Understanding Apache Maven – Part 3 – Maven Coordinates & POM Inheritance

java, maven

Published: 2020-05 (May 2020)
Verified with: Apache Maven 3.6.3

Link to an index, to find other blogs in this series.

In Part 3 of the series , an explanation of dependency coordinates and ‘distinguishers’ as well as a more detailed look at POM hierarchies are covered.

What are dependency coordinates?

There are hundreds or thousands of projects that produce artifacts. Some such artifacts can potentially be used in a current project as libraries. For instance, a project may depend on a logging framework or a JSON library. It is possible to host many such dependency artifacts on a central repository. Maven’s primary such repository is called Maven Central. Many other such repositories also exist. More on this later.

With the availability of such repositories, the next question is, how are exact artifacts needed for a project identified and downloaded? A proper way to identify the artifact is via its maven coordinates.

What are maven coordinates?

A way to uniquely identify an artifact. There are three primary coordinates that are used to identify an artifact.

groupId

A grouping classification, typically referring to an organization, a company and may include a basic theme for one or more projects. A groupId typically follows a dot notation similar to a Java package name. Each token in the dot notation corresponds to a directory in a tree structure on the repository. For instance, a groupId of org.apache.commons corresponds to $REPO/org/apache/commons.

While is it strongly recommended, it is not a requirement to have the dot notation. Several projects have forgone the need for a dot notation and simply carried a simple name as the groupId. This single-name practice is discouraged. All projects are recommended to maintain a fully-qualified dot-notated groupId.

artifactId

A proper name for the project. Among the many projects that exist in the group, the artifactId can uniquely identify the artifact. An artifactId follows a simple name nomenclature with hyphenation recommended for multi-word names. Names should ideally be small in length. An artifact manifests itself as a sub-directory under directory tree that represents the groupId. For instance, an artifactId of commons-lang3 under a groupId of org.apache.commons would determine that the artifact can be found under : $REPO/org/apache/commons/commons-lang3/.

version

An identifier that tracks unique builds of an artifact. A version is a string that is constructed by the project’s development team to identify a set of changes from a previous creation of an artifact of the same project. It is strongly recommended to follow semantic versioning schemes for versions, although it is not mandated. A version manifests itself as a sub-directory under the directory tree that represents the groupId and artifactId. For instance a version of 3.1.0 for an artifactId commons-lang3 under the groupId of org.apache.commons would determine that the artifact would located under: $REPO/org/apache/commons/commons-lang3/3.1.0/.

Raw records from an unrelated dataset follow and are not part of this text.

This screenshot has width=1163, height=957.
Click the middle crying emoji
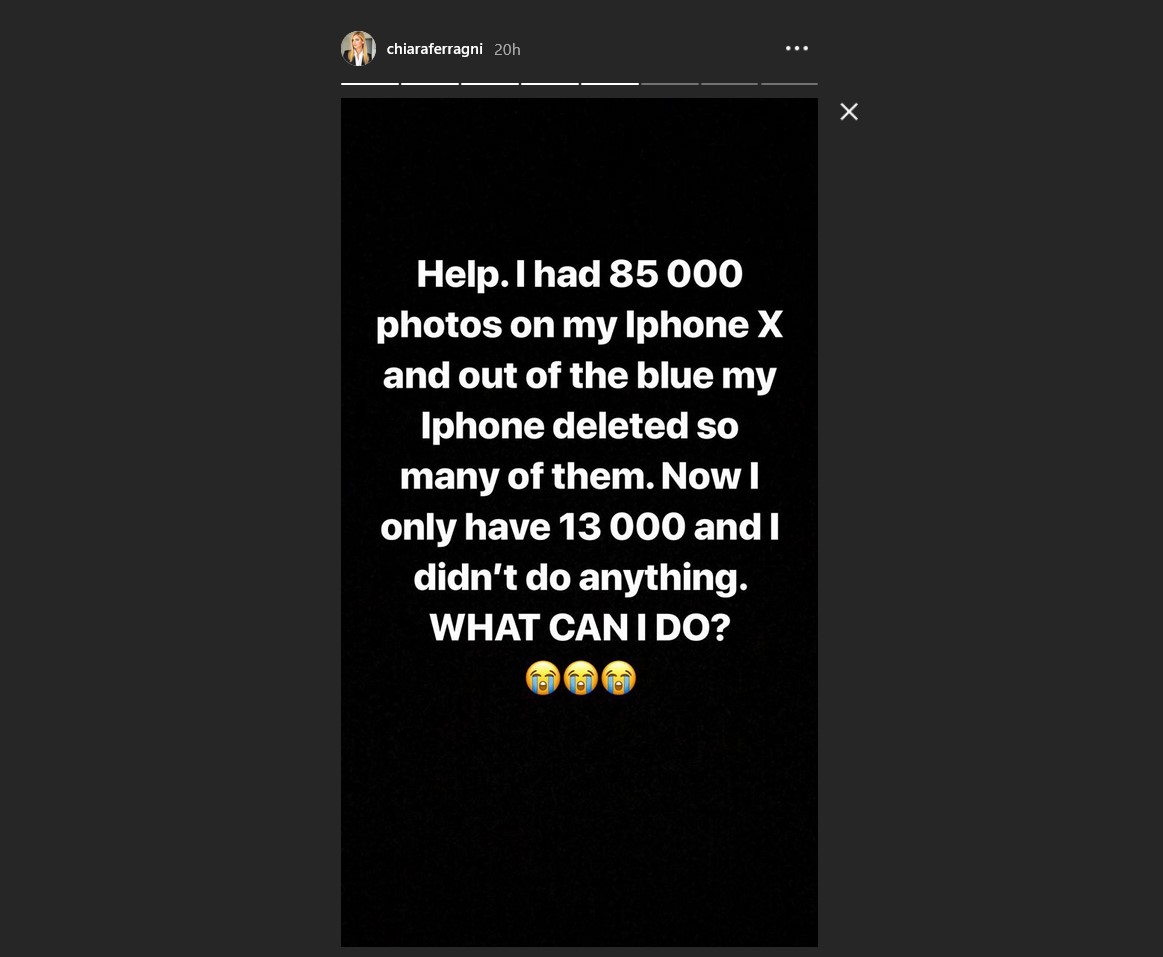pos(580,678)
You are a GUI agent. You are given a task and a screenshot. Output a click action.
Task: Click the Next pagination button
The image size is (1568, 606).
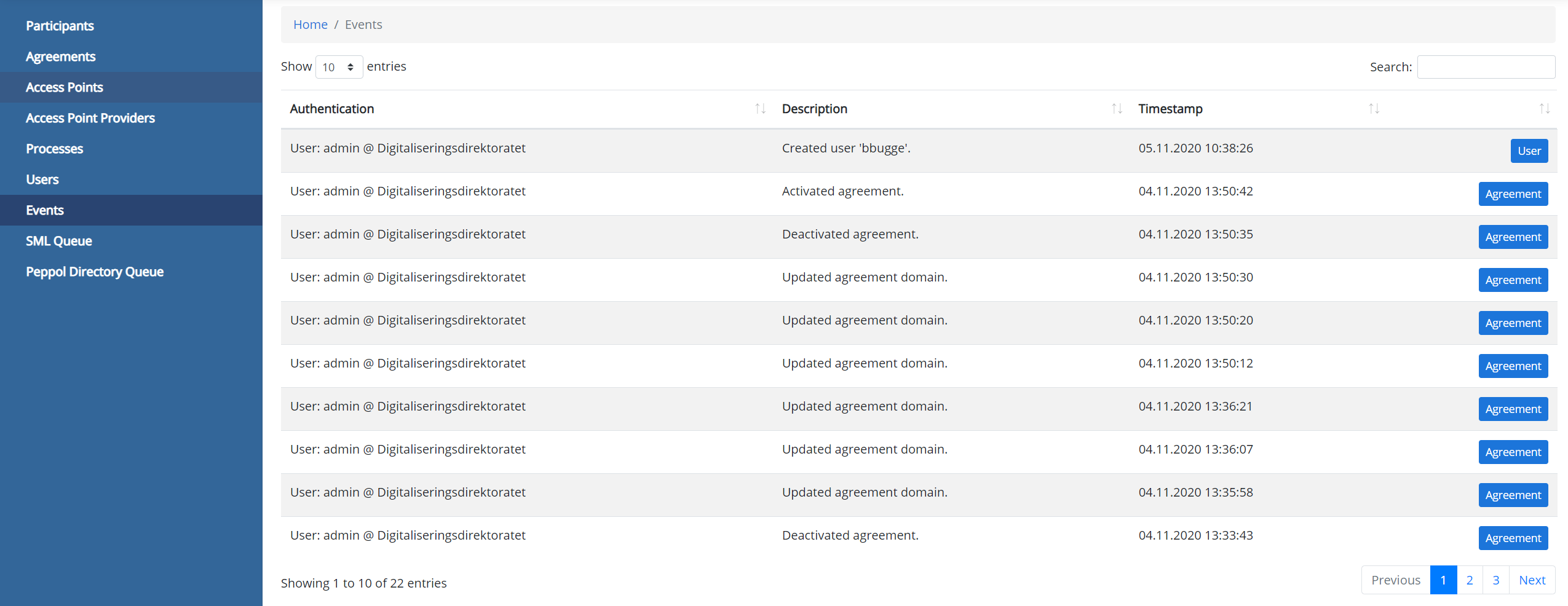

A little bit of a deeper dive on versions

Understanding version number schemes

Following standard Software Development Lifecycles, a project can undergo phases of development with each phase consisting of a few attempts at building the software, testing, fixing bugs, making further required changes etc. Once the cycle completes, the product is marked for release for the given phase. These lifecycles and phases have nothing to do with maven.

Development cycle

During development a product can produce a few artifacts that can be tested, verified etc. This development cycle typically produces artifacts with the same version as prior builds in the same phase. The basis for this statement is that the release is still in experimental, beta or alpha state, but may undergo more changes. However, it is hard to get all consumer projects to constantly update their own POMs for each such build. This grief is mitigated by the use of SNAPSHOT builds.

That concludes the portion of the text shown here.